In one of the patients, reperfusion was not achieved even though the embolus was removed successfully. It is unclear whether the surgical aggression induced closure of the vessel or whether the embolus had produced prior, irreversible endothelial damage. Reperfusion was achieved by 48 h in four of the patients in whom the embolus was removed, and in three of these there was only slight staining of the vessel wall on fluorescein angiography. In the other patient, we had to wait for 2 weeks until the vitreous haemorrhage cleared, but perfusion of the arteriole was similar to the rest of the retina. One of the patients had good visual acuity (20/25), but had a complete visual field scotoma; 48 h after embolus removal, she noticed an improvement in the visual field defect.
The natural history of branch RAO is quite favourable: 80% of the eyes will eventually improve slowly after weeks or months to a visual acuity of 20/40, but many will have residual visual field defects.
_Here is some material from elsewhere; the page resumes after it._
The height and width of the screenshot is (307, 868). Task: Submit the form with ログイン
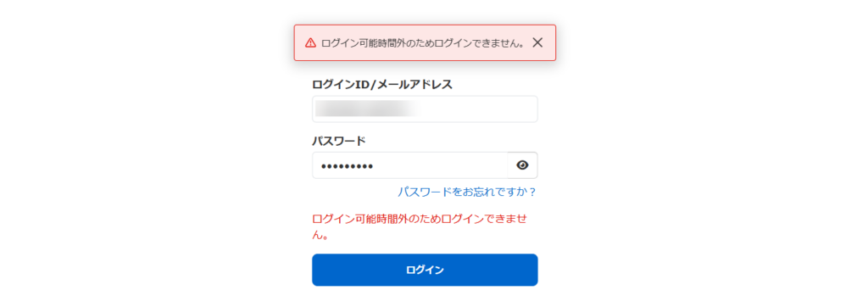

The short time interval to restoration of the visual field and visual acuity seen in this study suggests that surgical embolus removal may be beneficial. Experimental studies by Hayreh et al7 established that the retinal lesion in central RAO is irreversible after 4 h, but this interval may be longer in branch RAO because some degree of perfusion at the macular area may be supplied by the contralateral temporal artery.
The rapid improvement in our patients supports this theory. The potential risks of surgical embolus removal include retinal and vitreous haemorrhage, and the risks related to a pars plana vitrectomy. But the possibility of immediate vessel reperfusion and prompt visual acuity and visual field improvement needs to be weighed against these risks, in light of the permanent and often severe visual loss after RAO.
This is a pilot study, with the limitation of a series of only seven patients, but surgical embolus removal proved to be an effective method for reperfusing the occluded artery and improving the visual acuity and visual field in 71% of patients. Further experience with this technique and, perhaps, a randomised clinical trial are required to precisely define its role in retinal arteriolar occlusions.
Abbreviations
IQR - interquartile range
Nd:YAG - neodymium:yttrium–aluminium–garnet
RAO - retinal artery occlusion
Footnotes
Competing interests: None declared.
This study was presented in part at the Subspecialty Day at the Annual Meeting of the American Academy of Ophthalmology, Chicago, Illinois, USA, in October 2005.